▸ FRAGMENTO DEL DOCUMENTO
▼▼▼

Costa Rica, al igual que México, ha asumido un doble rol de tránsito, refugio temporal y “contención” de la migración, en línea con las políticas norteamericanas. En el país centroamericano, los flujos van de sur a norte, pero también de norte a sur, como en el caso de los nicaragüenses que, a partir de 2018 han aumentado, por culpa de la crisis y represión del régimen de Ortega, como constatan las fuentes que consultó la revista Universidad de Costa Rica. 

Llegar a Costa Rica desde el sur, por tierra, es uno de los hitos del camino porque ello supone cruzar la peligrosa selva del Darién. El pasado 11 de octubre UNICEF dio a conocer el triste récord de que 2021 ha sido el año en el que la selva del Darién ha visto cruzar más niños a pie: casi 19 mil. Y la mitad de ellos tenían menos de cinco años. 

 “Cada niño y niña que cruza la selva es un superviviente”, declaró Jean Gough, directora regional de UNICEF para América Latina y el Caribe. “En lo que va de año, se han encontrado al menos a cinco pequeños muertos allí. Nunca antes nuestros equipos sobre el terreno habían visto a tantos niños y niñas cruzando el Darién, a menudo sin compañía”.

Según Fe y Alegría, una organización que trabaja principalmente en educación en América Latina, ya en 2019, se había registrado un aumento del 68% de niños no acompañados que huyen de Centroamérica, a causa de la violencia y la persecución.

En el primer informe conjunto, que publicaron este 2021 la Organización Internacional del Trabajo (OIT) y UNICEF, se revela que, tras años de un progresivo descenso en el número global de niños que trabajan (de 2016 a 2020), la tendencia volvió al alza, llegando hasta los 160 millones de niños en todo el mundo. Las estimaciones alertan de que, a finales de 2022, aún crecerá la cifra en más de 8 millones de niñas y niños trabajando, más de la mitad con entre 5 y 11 años de edad. Más del 50% del trabajo infantil se hace fuera del ámbito familiar.

En América Latina, según el informe, hay 8.2 millones de niños trabajando. Sin embargo, desde 2016, se observó un descenso notable de 2.3 millones. Eso acercó el sueño de que América se convirtiese en la primera región en eliminar el trabajo infantil en 2025, estimulando así los objetivos de 2030 para todo el mundo. Pero la COVID-19, el cierre de escuelas y la migración forzosa han hecho que ese horizonte parezca hoy más lejano.

“Dado que muchas escuelas siguen cerradas y que las familias empobrecidas en situación de confinamiento han perdido ingresos durante meses y meses, estamos viendo que más niñas y niños abandonan la escuela y se incorporan al trabajo infantil”, advirtió la directora regional de UNICEF.

Hay indicios que muestran que la mayoría de niños migrantes ya trabajaban en sus países de origen, pero las imágenes y datos nos muestran una realidad que desborda enfoques tradicionales como desborda fronteras. El verdadero problema quizá esté ahí, en las fronteras de todo tipo a los derechos básicos de los niños. Antes no era tan frecuente verlos, sino que eran sus mayores los se aventuraban primero y luego, si les iba bien, trataban de llevarlos con ellos. 

Los menores de edad que vemos en este especial de Otras Miradas, venezolanos en Colombia y haitianos en México, a su corta edad, ya han vivido varias vidas de viaje. Sin escuela, sin futuro, a punto ya de perder su infancia, aún aguardan respuestas de los países donde permanecen en una especie de limbo. Que un pequeño o pequeña se lance a estas odiseas repletas de peligro, solos o en compañía de sus familias nos estalla en la cara a todas nosotras, como periodistas, como ciudadanas, como sociedad.

Y el estallido exige una respuesta urgente, empezando porque las familias puedan asentarse y regularizarse, pues a mayor vulnerabilidad e informalidad de los medios de vida de la familia, mayor es la del niño. La respuesta pasa finalmente porque los niños dejen de trabajar en las calles y asistan al colegio con la confianza de sentirse parte de algo que no es una casa ni un país, ni siquiera la solución de todo, pero al menos es una posibilidad de vivir, dormir y soñar con un lugar seguro.

▲▲▲

▸ SECCIÓN DE DATOS
▼▼▼

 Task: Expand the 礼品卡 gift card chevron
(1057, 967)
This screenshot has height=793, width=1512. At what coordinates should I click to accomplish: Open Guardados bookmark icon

▲▲▲

▸ PROBLEMA
Copia sin cambios el pasaje del fragmento sobre niños migrantes que va de "Llegar a Costa" a "de cinco años.", ambos incluidos.

▸ SOLUCIÓN
Llegar a Costa Rica desde el sur, por tierra, es uno de los hitos del camino porque ello supone cruzar la peligrosa selva del Darién. El pasado 11 de octubre UNICEF dio a conocer el triste récord de que 2021 ha sido el año en el que la selva del Darién ha visto cruzar más niños a pie: casi 19 mil. Y la mitad de ellos tenían menos de cinco años.